EXERCISE OBJECTIVE:
Extract, verbatim, everything from the line containing "Where should I click to: Toggle" down to the end of the material, omitting the pictures.

MATERIALS PROVIDED:
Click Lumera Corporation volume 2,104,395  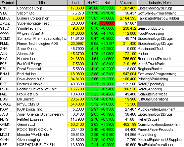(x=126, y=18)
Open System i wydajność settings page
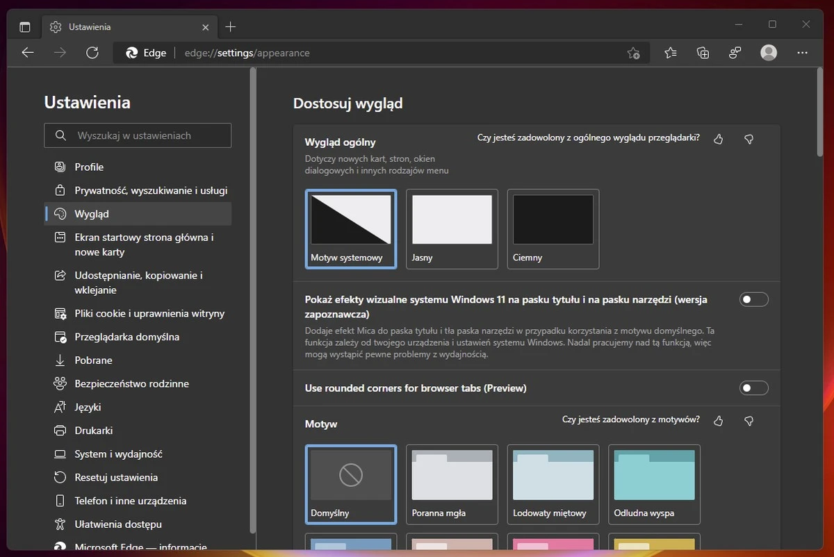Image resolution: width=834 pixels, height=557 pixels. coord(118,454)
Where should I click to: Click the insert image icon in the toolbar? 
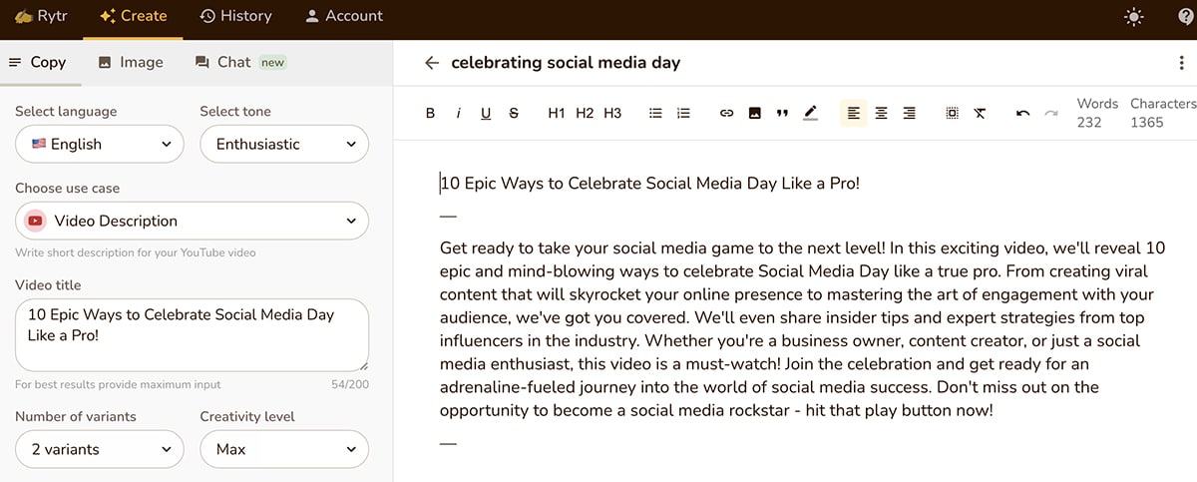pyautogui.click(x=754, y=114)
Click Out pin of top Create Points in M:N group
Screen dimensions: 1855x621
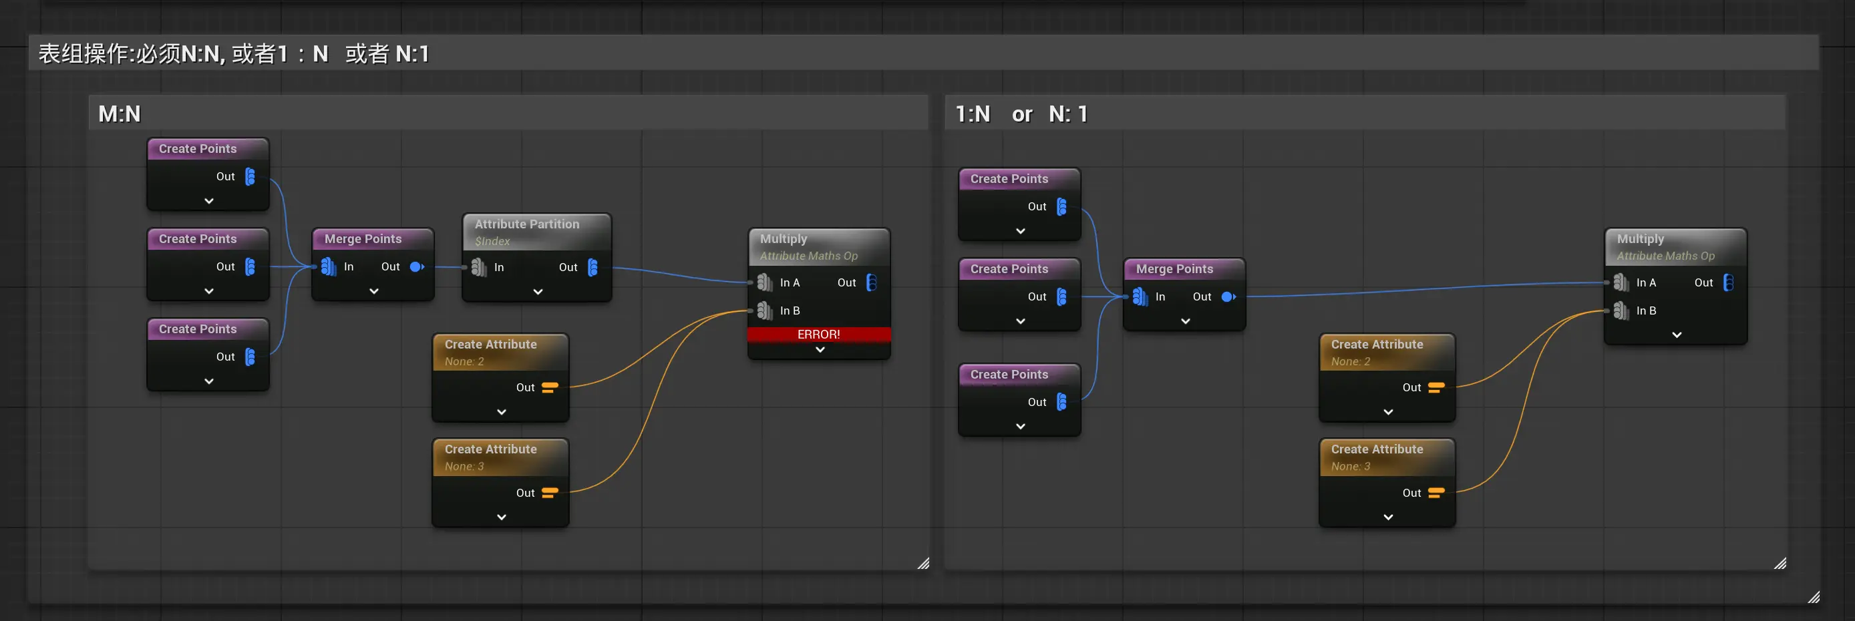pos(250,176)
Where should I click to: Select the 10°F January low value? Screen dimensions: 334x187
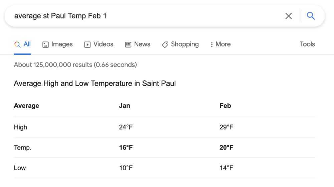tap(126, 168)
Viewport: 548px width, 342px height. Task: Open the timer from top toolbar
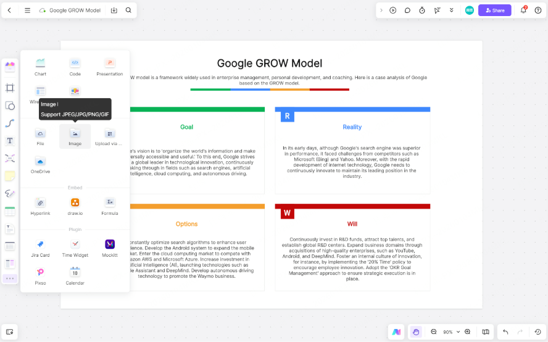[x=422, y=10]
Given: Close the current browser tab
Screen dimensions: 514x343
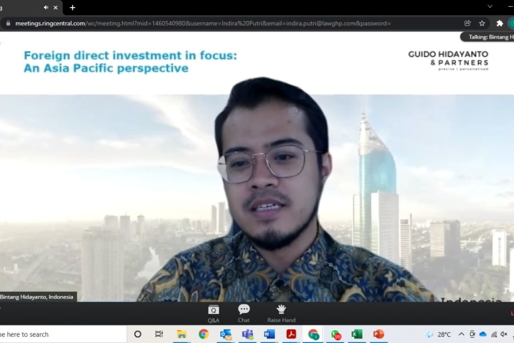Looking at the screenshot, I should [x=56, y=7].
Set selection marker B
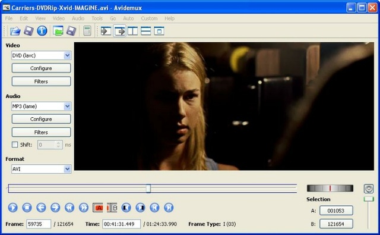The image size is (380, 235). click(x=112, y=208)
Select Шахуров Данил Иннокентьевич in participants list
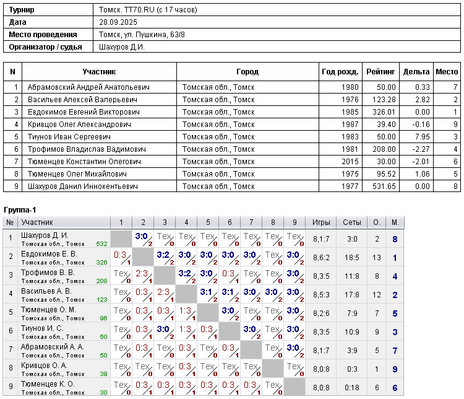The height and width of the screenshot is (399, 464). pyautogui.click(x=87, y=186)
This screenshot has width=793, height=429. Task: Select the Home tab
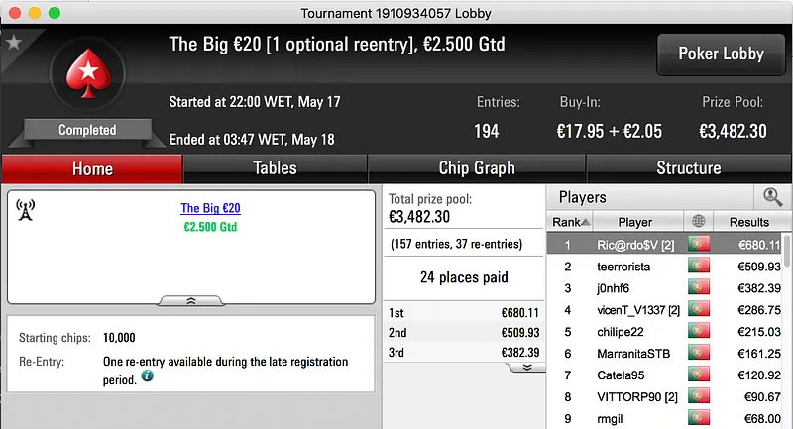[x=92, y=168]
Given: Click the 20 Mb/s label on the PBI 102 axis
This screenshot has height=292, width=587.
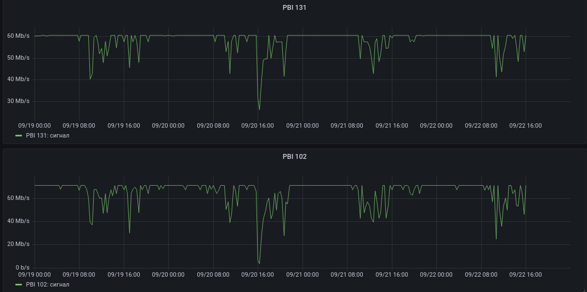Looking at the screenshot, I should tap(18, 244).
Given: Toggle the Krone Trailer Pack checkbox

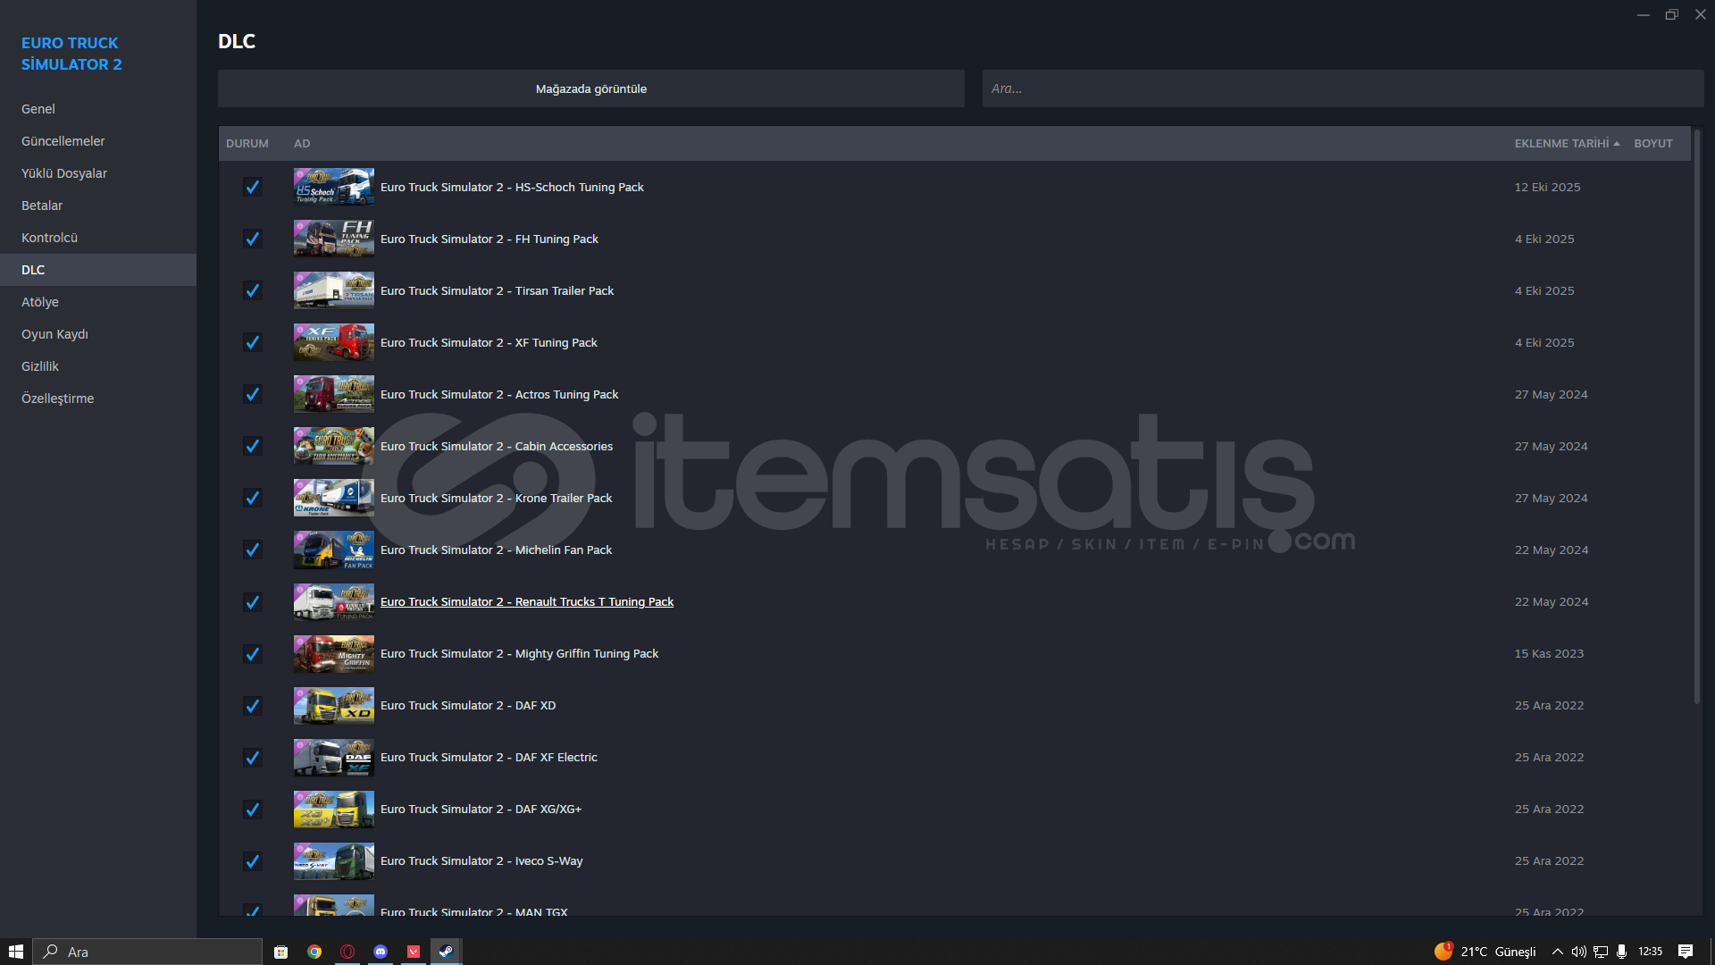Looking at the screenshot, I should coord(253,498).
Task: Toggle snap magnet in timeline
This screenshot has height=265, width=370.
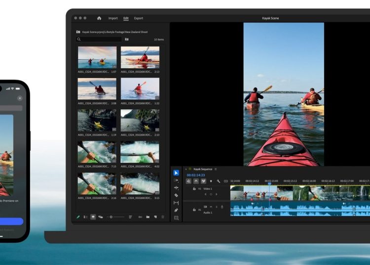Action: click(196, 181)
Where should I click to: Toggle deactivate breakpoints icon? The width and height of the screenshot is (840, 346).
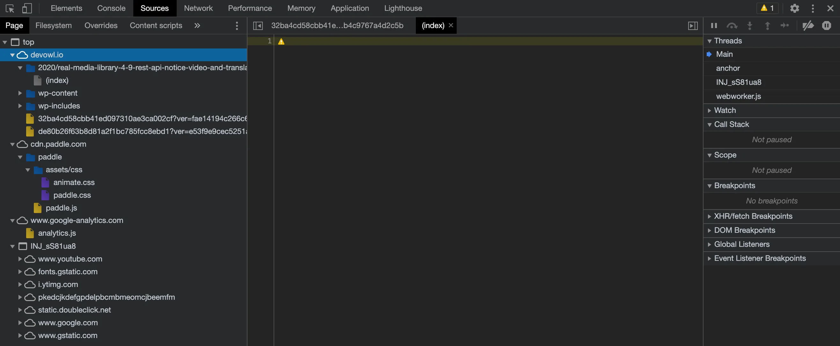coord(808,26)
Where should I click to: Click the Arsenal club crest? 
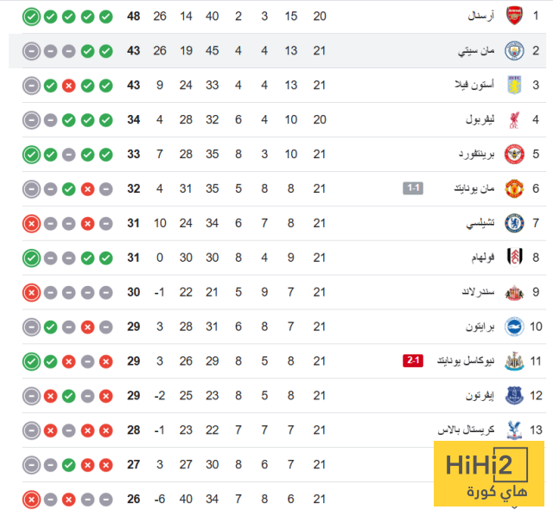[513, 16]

EXERCISE ANSWER:
Where should I click to: Toggle deactivate breakpoints icon? The width and height of the screenshot is (840, 346).
coord(808,26)
Where should I click to: Click the Arsenal club crest? 
[513, 16]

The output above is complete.